### Work required
Output, word for word, everything in the Lisbon debate text from "What is the" down to "Business School ISEG.".

[Text excerpt]

The Commissioner for Economic Affairs, Pierre Moscovici, and the Portuguese PM, António Costa, were debating the future of Europe in Lisbon this Thursday, at ISEG. Moscovici wants a "Eurozone Budget".
What is the future of Europe after all? “The deepening of the Economic and Monetary Union”, according to Costa, which will certainly go through creating a “Eurozone budget”, “which is the only way to solve issues on a supranational level”, Moscovici stated in Lisbon, while attending the last of a series of “Meetings with citizens” organized by the Business School ISEG.
The Portuguese Prime Minister and the Commissioner for Economic and Financial Affairs, Taxation and Customs Union gathered to discuss new ways to combat the modern challenges faced by the Europeans.

[/Text excerpt]
[Recorded information]

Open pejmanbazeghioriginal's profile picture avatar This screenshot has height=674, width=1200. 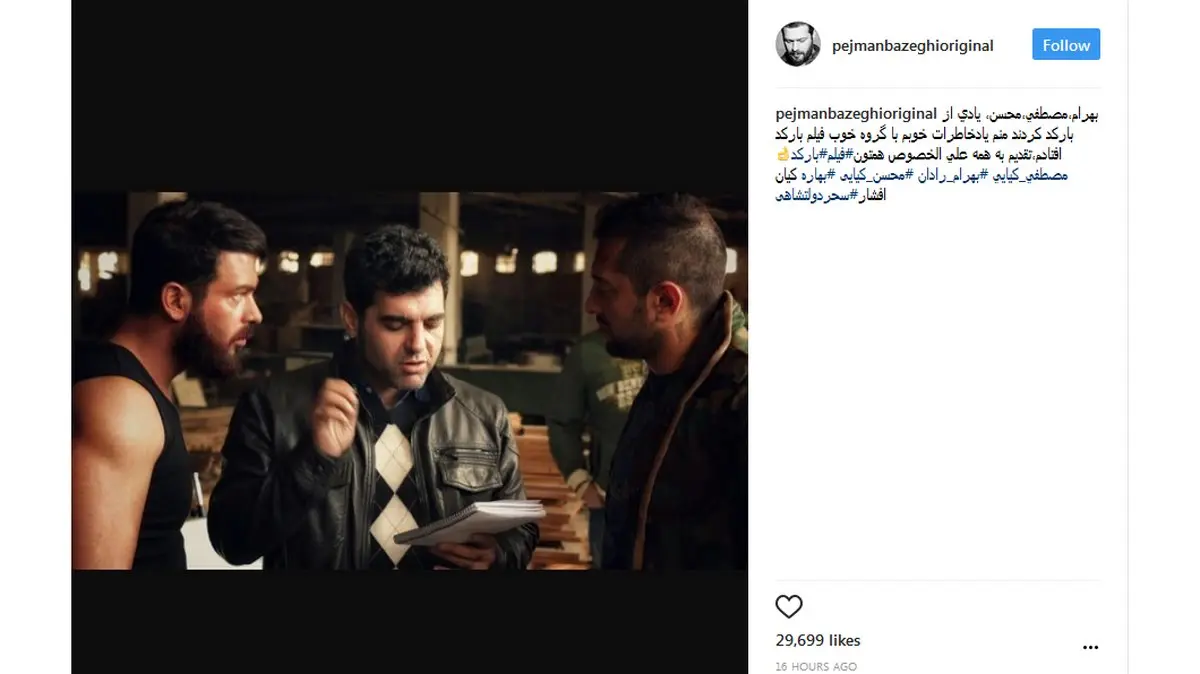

[/Recorded information]
[Recorded information]

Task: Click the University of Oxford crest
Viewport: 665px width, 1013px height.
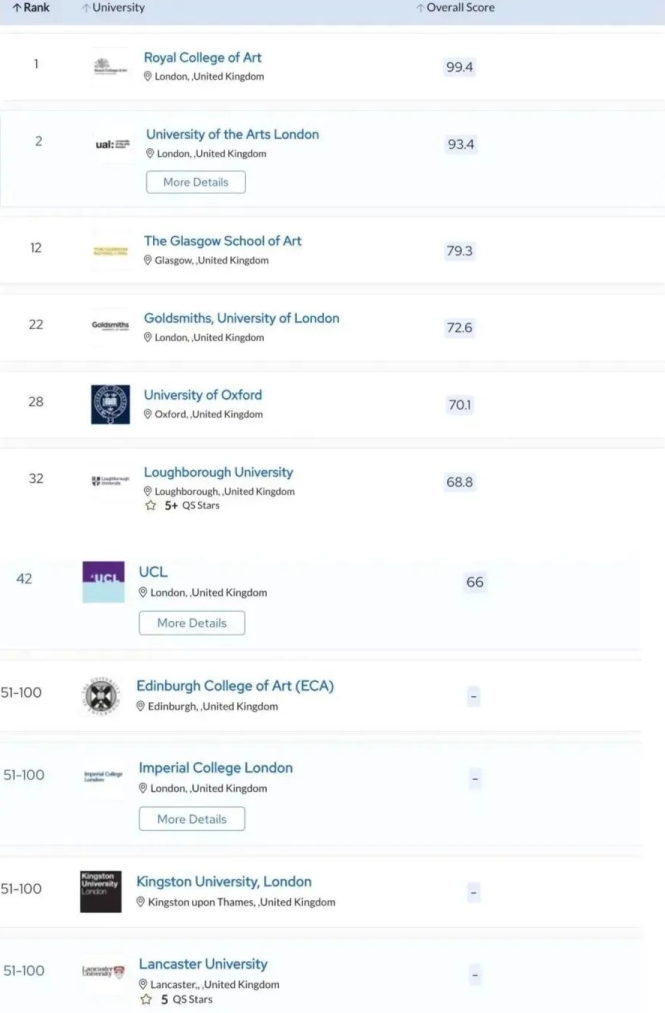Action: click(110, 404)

[/Recorded information]

### Answer to this problem
What is the future of Europe after all? “The deepening of the Economic and Monetary Union”, according to Costa, which will certainly go through creating a “Eurozone budget”, “which is the only way to solve issues on a supranational level”, Moscovici stated in Lisbon, while attending the last of a series of “Meetings with citizens” organized by the Business School ISEG.